WHAT THE TASK REQUIRES —
Repeat the records below exactly. Omit the pictures.
****************
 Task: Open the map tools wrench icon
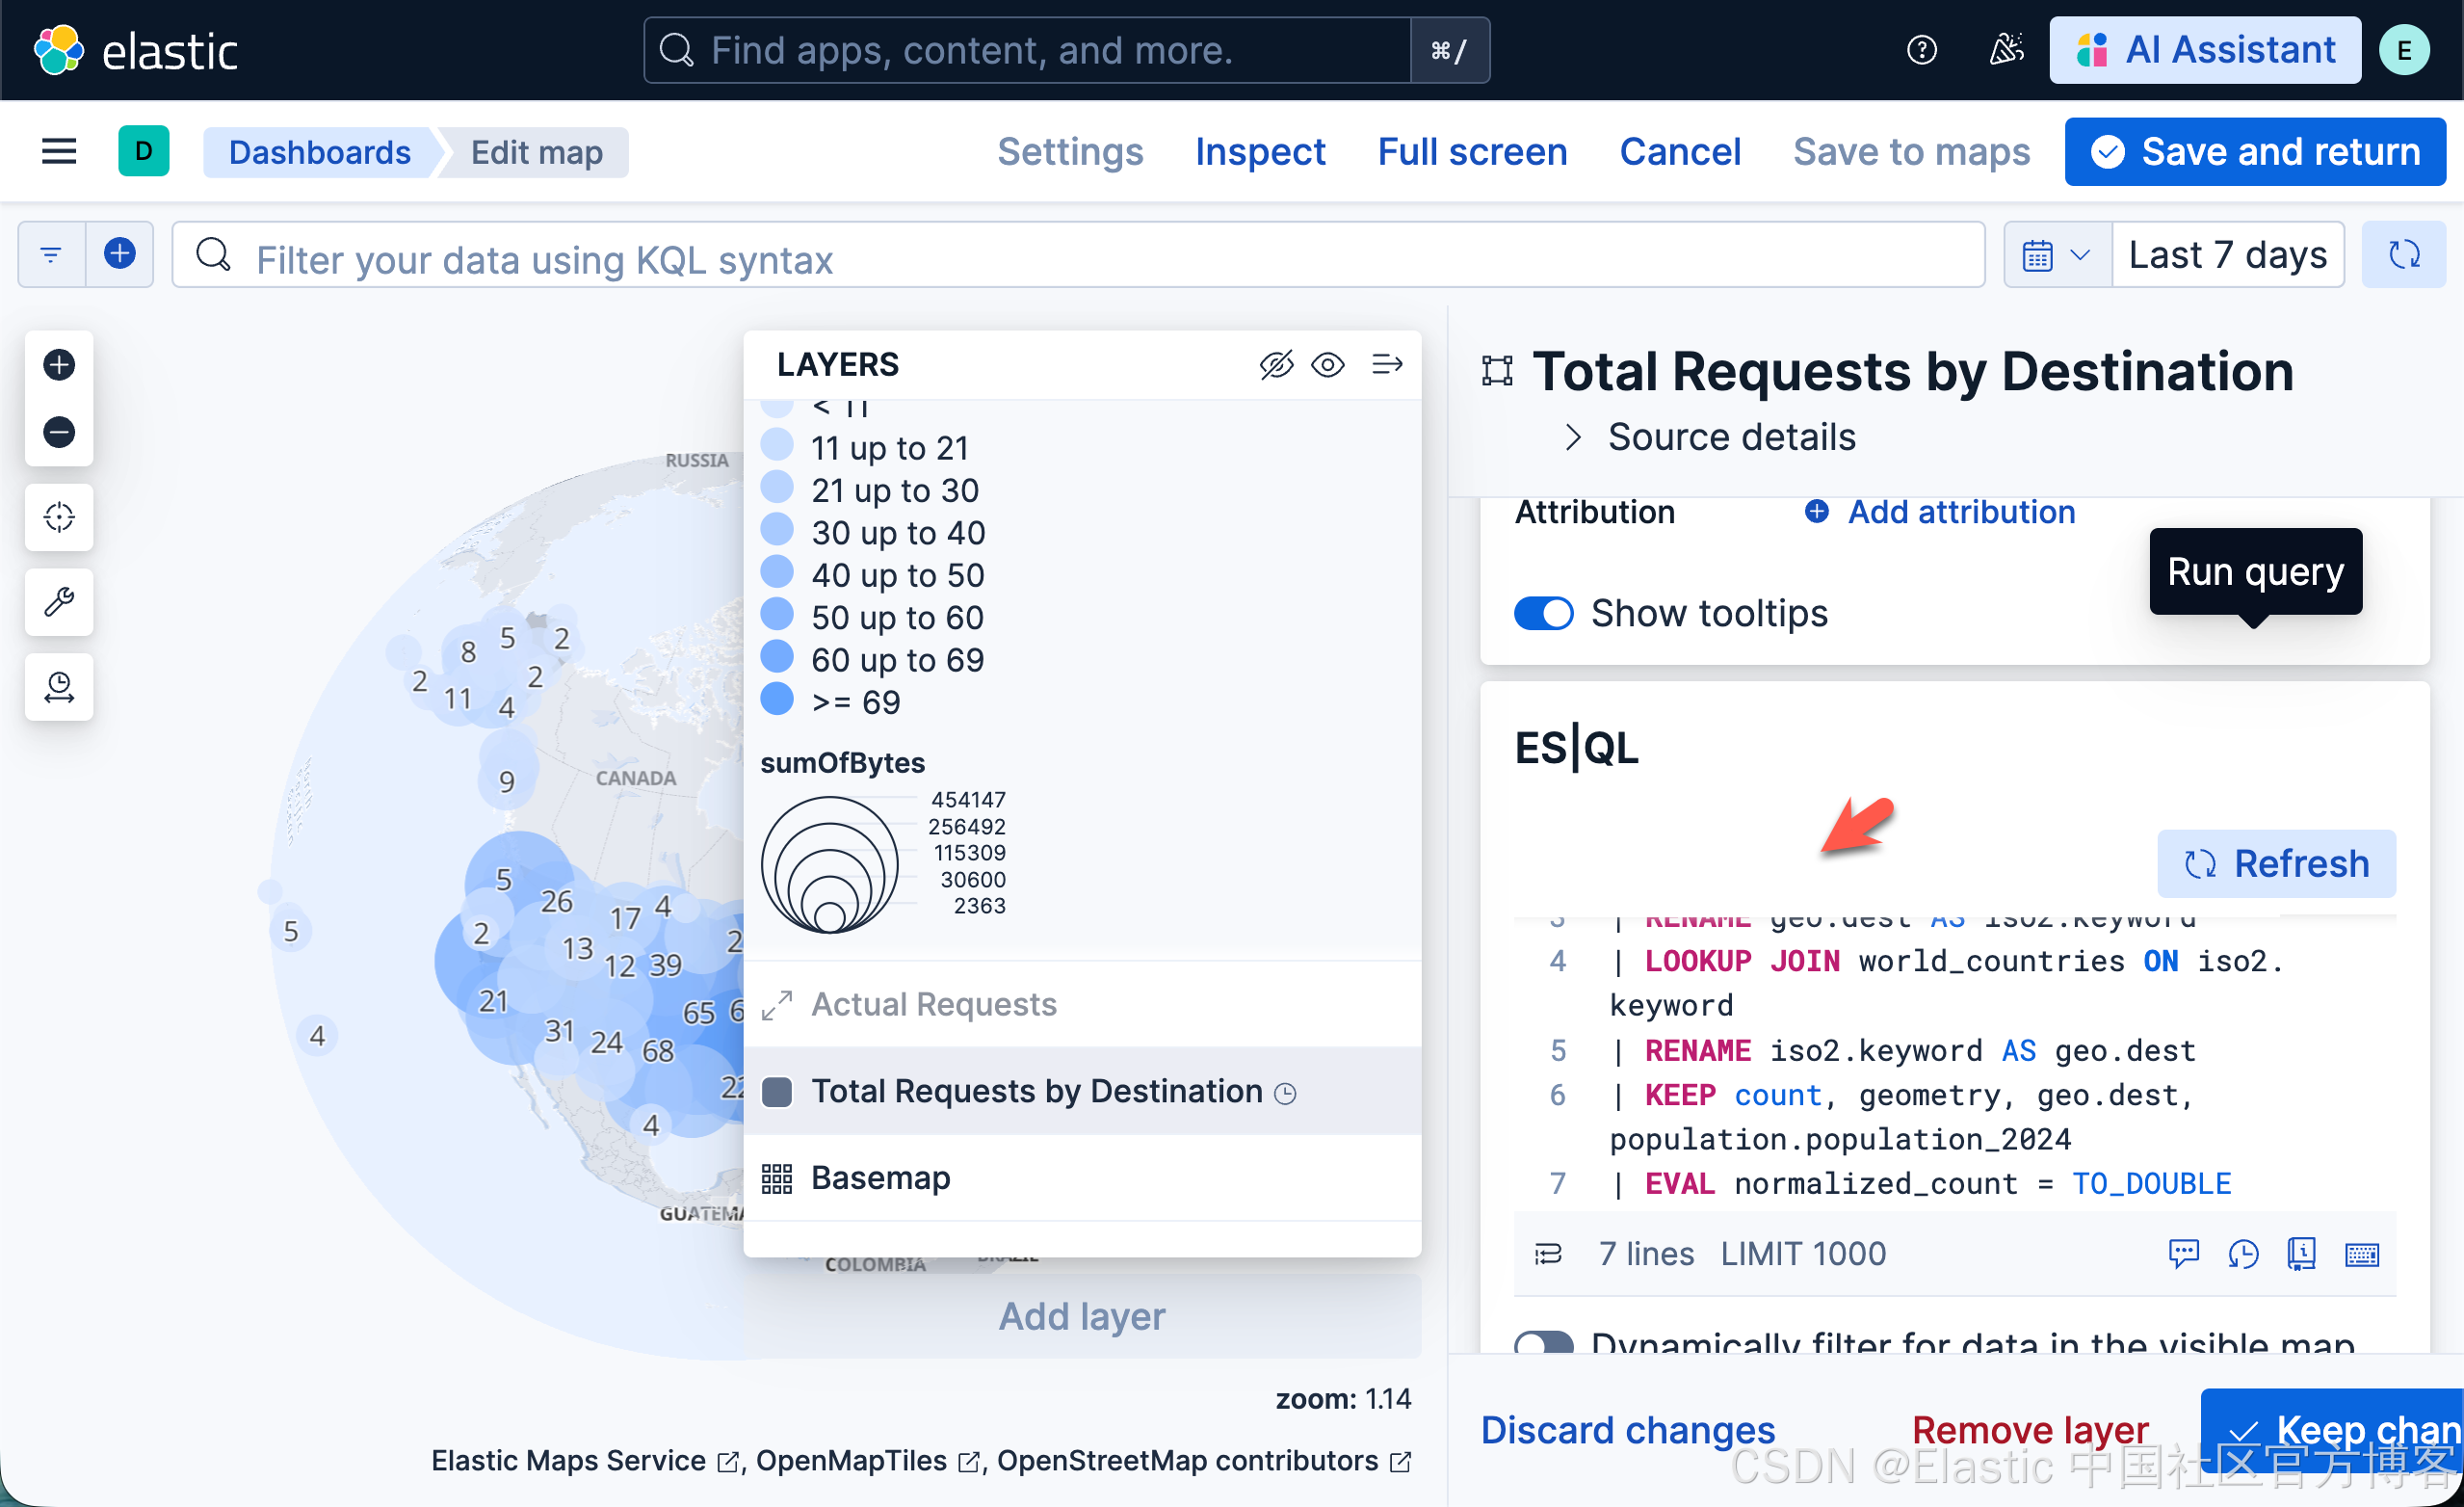click(59, 602)
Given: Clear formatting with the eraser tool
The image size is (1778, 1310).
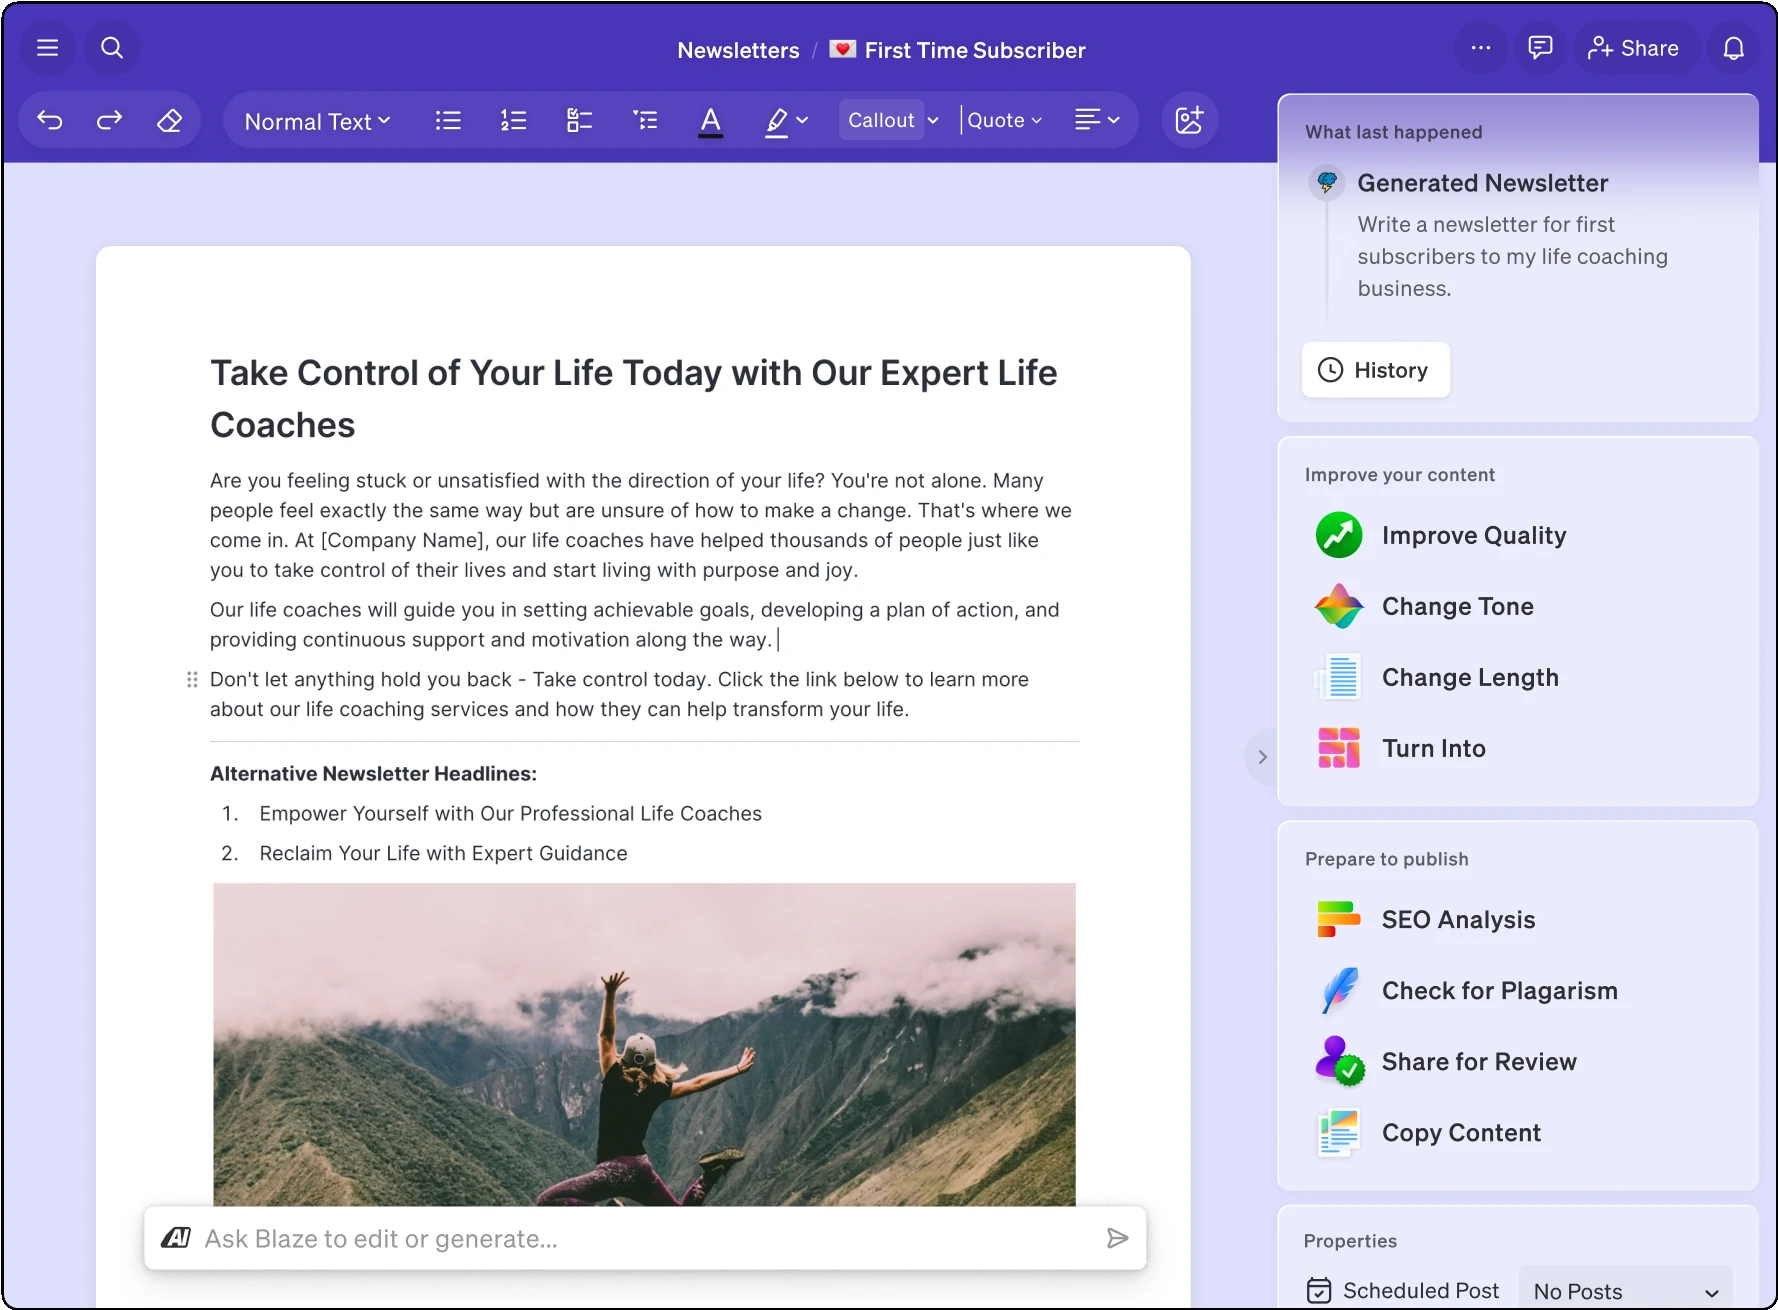Looking at the screenshot, I should [x=170, y=120].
****************
ANSWER —
 Task: Open the map tools wrench icon
click(59, 602)
Given: Clear formatting with the eraser tool
The image size is (1778, 1310).
Looking at the screenshot, I should [x=170, y=120].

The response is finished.